A year later, C.K. filmed a special called “Sorry”—seemingly a response to criticism that he didn’t use the word in his public apology, which instead leaned on words like “remorseful” and “regret.” That indignance carried over into the special itself, which didn’t touch on the situation at all—a meta joke—but included some of the best comedy that C.K. has ever performed, including a discussion of a news story about an obese woman who had to go to the zoo to get an MRI and an extended riff on the “How ’bout them apples?” scene from the movie “Good Will Hunting.”

This is C.K. at his finest. The weaker parts of “Ridiculous” are, in fact, the crude one-offs: C.K. is apparently unable to talk about a kid without shoehorning in a joke about pedophilia; he has a habit of mentioning his late mother and then sexualizing her. Although some critics have pointed out that it’s harder to laugh at these types of jokes now, because they’re dependent on the audience trusting that C.K. isn’t truly a creep, even blissfully ignorant viewers might find these bits tedious. They’re lazy. It’s like wearing a suit and then pairing it with Crocs.

C.K.’s strongest jokes are propelled by his cranky observational style, his fixation on the bizarre aspects of life that the rest of us have never noticed, have never been able to articulate, or have become accustomed to tuning out. In “Ridiculous,” he captures the weirdness of being an empty nester through an anecdote about “these ladies”—his two daughters—who intermittently come over, and who are basically unrecognizable to him. (“It’s like having a cat that turned into a mailman.”) He takes issue with the redundancy of courtroom oaths, which should end with the witness promising “to tell the truth.” (What’s this “whole truth, and nothing but the truth” business?) He wonders why doughnut boxes have windows. He talks about how the worst feeling in the world is waking up on a plane. There’s something amusing, almost impressive, about someone using his platform—a platform that he briefly lost and has been trying to reclaim—to comment on chicken packaging.

When my friends and I arrived at the Beacon to see “Ridiculous,” there was a long line of people waiting to buy drinks, but there was no one in line waiting to buy a signed copy of C.K.’s first novel, “Ingram,” which had just come out. We asked the cashier what she knew about the book. All she said was that the protagonist had a tough life: “A lot of things happen to him.” This felt like a disappointing description, though I’d later discover that it was dead-on. Ingram is a boy, probably ten or so, who lives on a farm in rural Texas, where his parents force him to sleep in a shed. The farm is at risk of being repossessed; Ingram’s dad slaughters nearly all the animals, and then he rides his horse into town in order to sell it. He never comes back. Soon enough, the family runs out of food, leaving Ingram’s mother with just one option. Ingram explains, “My mother walked me out of the house and onto the porch and gave me some pork she’d tied up in a rag, and she said, ‘You need to head off, Ingram. There’s no home or family here now.’ ”
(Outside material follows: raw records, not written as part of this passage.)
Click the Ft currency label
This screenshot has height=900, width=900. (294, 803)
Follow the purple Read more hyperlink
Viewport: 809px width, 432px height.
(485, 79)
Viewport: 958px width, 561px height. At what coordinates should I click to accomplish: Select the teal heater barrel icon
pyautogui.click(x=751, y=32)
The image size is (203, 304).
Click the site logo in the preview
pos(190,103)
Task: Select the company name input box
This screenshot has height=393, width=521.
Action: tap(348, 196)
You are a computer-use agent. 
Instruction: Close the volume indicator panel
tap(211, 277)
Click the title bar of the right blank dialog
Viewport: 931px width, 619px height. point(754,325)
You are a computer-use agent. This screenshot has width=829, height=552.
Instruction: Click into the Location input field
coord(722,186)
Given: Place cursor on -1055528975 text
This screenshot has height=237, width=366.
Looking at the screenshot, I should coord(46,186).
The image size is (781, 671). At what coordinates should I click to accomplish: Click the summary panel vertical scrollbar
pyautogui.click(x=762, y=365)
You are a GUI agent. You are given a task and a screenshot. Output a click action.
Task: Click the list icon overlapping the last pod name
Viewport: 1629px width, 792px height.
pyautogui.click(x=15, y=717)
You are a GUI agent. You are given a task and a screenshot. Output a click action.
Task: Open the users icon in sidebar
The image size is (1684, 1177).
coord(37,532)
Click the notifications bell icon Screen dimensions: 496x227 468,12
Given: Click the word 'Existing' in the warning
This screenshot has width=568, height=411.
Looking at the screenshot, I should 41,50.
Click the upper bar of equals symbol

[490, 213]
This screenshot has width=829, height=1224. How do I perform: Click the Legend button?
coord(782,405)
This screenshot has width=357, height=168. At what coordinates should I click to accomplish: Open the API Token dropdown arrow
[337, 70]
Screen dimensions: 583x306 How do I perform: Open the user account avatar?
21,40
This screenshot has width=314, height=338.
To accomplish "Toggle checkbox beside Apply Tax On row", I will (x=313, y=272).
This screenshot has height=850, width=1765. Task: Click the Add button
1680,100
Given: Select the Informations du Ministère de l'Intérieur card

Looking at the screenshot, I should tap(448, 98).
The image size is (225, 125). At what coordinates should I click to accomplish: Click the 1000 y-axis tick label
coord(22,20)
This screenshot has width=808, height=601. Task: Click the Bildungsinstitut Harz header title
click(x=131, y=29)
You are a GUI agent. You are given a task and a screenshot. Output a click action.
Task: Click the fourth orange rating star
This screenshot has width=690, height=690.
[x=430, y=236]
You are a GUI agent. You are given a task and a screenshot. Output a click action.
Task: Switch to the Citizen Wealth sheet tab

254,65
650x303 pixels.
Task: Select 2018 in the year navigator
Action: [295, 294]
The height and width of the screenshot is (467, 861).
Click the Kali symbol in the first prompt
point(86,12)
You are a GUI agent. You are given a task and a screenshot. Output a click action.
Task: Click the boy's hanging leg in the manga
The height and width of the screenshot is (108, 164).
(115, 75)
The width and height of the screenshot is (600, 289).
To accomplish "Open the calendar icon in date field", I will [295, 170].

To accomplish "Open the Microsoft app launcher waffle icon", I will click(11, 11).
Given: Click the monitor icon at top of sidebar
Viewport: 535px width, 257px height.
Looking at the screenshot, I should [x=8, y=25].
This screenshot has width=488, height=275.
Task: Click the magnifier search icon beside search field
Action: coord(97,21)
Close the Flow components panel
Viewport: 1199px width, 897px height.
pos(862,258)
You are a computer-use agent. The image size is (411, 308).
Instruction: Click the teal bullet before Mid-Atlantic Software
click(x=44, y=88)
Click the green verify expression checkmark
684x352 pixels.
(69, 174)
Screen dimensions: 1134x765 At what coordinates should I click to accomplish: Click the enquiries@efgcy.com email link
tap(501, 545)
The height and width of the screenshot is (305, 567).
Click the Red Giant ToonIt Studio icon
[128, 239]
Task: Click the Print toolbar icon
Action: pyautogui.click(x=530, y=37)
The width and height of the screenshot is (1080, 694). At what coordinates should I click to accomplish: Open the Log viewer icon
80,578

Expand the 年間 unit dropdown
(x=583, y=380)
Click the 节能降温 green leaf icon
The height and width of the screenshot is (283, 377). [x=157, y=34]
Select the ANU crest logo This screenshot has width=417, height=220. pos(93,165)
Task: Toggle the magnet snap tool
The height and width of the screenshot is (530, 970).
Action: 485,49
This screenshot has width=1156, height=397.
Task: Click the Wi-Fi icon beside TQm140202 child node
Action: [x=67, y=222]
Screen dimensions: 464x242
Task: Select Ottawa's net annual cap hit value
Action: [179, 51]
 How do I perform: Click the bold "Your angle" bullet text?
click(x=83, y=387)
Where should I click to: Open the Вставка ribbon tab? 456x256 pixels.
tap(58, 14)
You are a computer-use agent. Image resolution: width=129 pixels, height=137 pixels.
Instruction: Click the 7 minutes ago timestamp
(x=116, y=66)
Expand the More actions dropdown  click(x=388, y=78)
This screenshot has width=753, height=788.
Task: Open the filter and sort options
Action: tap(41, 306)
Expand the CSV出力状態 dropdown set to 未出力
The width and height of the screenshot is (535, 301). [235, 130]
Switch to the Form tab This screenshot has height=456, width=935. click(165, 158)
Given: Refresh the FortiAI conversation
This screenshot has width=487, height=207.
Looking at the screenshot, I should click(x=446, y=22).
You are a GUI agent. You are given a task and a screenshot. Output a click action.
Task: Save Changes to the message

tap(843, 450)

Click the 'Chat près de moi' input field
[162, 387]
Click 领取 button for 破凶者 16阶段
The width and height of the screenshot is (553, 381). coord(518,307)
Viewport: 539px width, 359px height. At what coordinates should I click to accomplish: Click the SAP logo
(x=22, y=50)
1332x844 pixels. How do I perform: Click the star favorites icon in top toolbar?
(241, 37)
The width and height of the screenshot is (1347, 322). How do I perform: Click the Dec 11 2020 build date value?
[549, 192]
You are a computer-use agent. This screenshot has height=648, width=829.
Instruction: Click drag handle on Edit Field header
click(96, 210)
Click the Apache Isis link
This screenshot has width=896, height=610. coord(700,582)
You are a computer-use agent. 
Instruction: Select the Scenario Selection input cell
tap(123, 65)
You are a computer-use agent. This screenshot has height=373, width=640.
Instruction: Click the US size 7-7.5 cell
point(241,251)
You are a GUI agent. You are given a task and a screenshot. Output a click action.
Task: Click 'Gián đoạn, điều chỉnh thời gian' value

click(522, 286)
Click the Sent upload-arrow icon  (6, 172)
And so Ingram heads off. The comedian Theo Von compared the book, with its drifter child protagonist, to “an emotional ‘Huck Finn.’ ” The themes and the setting also call to mind Cormac McCarthy and William Faulkner; C.K. has said that he was inspired by Flannery O’Connor. But what he’s produced is something closer to the relentless torture of Hanya Yanagihara’s “A Little Life,” minus the beautiful prose and complex characters. On his long walk to nowhere, Ingram contends with hunger, thirst, extreme poverty, various injuries, and the occasional beating. While bathing in a stream, he gets carried away by the current and narrowly escapes a waterfall; he arrives in Houston, nude. Later, he’s swept up in a tornado, breaking his arm and losing several months’ worth of earnings. Throughout the book, he encounters a series of temporary father figures, all of whom disappear or die, often brutally. When he finally gets some stability—working in the oil fields outside Austin—there’s an explosion, killing ninety-seven men. Ingram only barely makes it out alive.